We hear that the California High Speed Rail Authority has finally gotten around to adopting resolutions of public necessity to begin acquiring some three dozen parcels of property for high-speed railroad rights-of-way. Click on http://www.fresnobee.com/2014/12/12/4283181/state-oks-condemnation-for-37.html?sp=/99/406/ So you’d think that everything regarding the right of way and projected rolling stock is all copacetic. Not quite.
It turns out that there is an intramural donnybrook going on as to what kind of rolling stock is to be used and where. One faction wants the high-speed electric trains to run on their own, dedicated special rights of way, while the other wants them to share rights of way (at least in some stretches) with regular, diesel-powered trains. But “the cost of installing an electrical system, buying new electric cars and operating a mixed system of electric and diesel trains is unknown.”

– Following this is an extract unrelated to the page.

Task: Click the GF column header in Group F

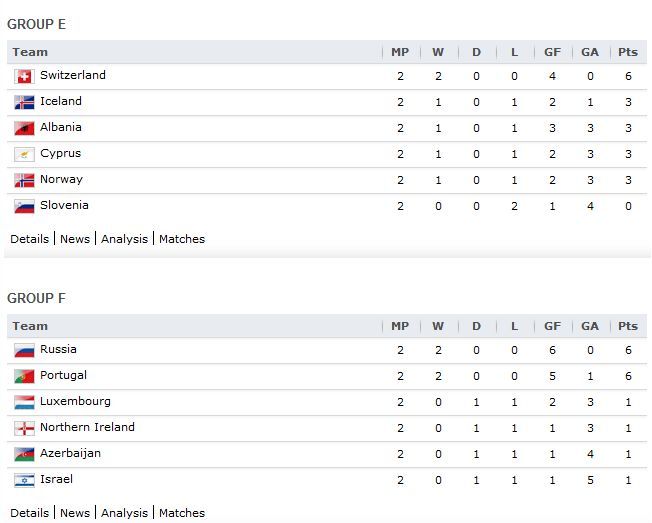Action: coord(552,326)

You can read all about this in today’s L.A. Times, in an article by Ralph Vartabedian, Bullet Train to L.A. Poses Issues, Dec. 14, 2014, at p. AA 1.
Our favorite item to come out of this latest kerfuffle is the dispatch that came out in a legislative committee hearing, that “bullet train doors would be 25 inches [that’s over two feet] higher than existing train doors on California’s cars in the Bay Area, where blended service is being planned.” So the high-speed cars could not use the same platforms as the existing trains.

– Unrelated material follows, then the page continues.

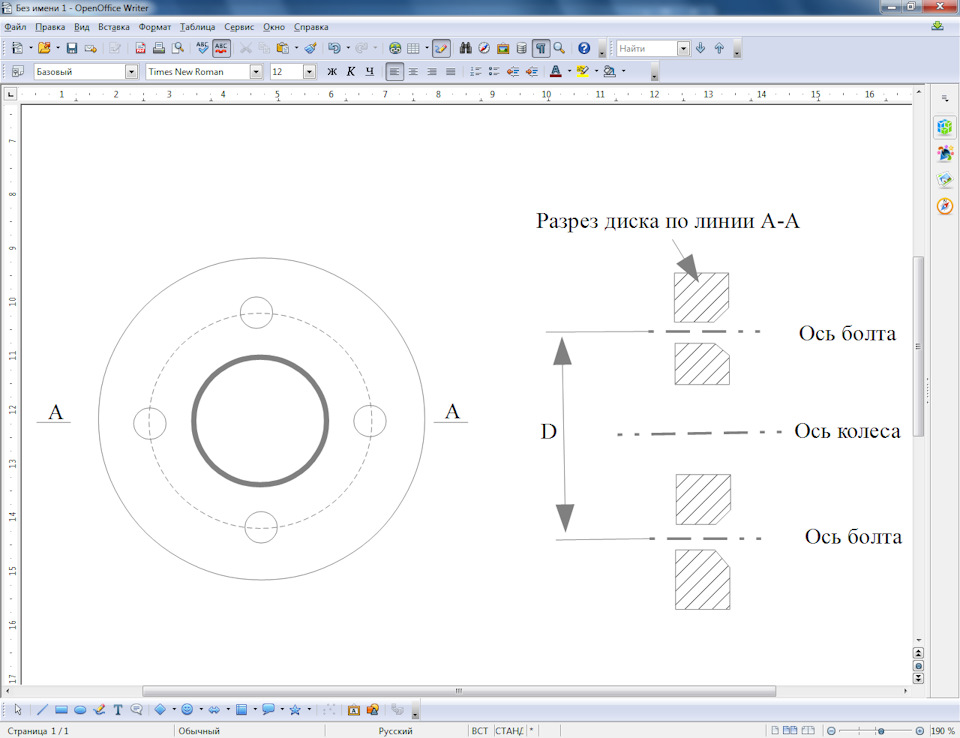Click the Save document icon
The width and height of the screenshot is (960, 738).
coord(72,48)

So when will all that wonderful stuff come to pass? Oh, about 2028, or about a 15 years from now, reports the Times. The train is supposed to be operating then between Burbank and Modesto, even though nobody we know contemplates much travel between those two metropolises. And what will it all cost then? We fear that not even God is able to predict that, but being the cynical sort we tend to be when it comes to government projects, there is a distinct possibility that by then California will be broke, so it all may be academic.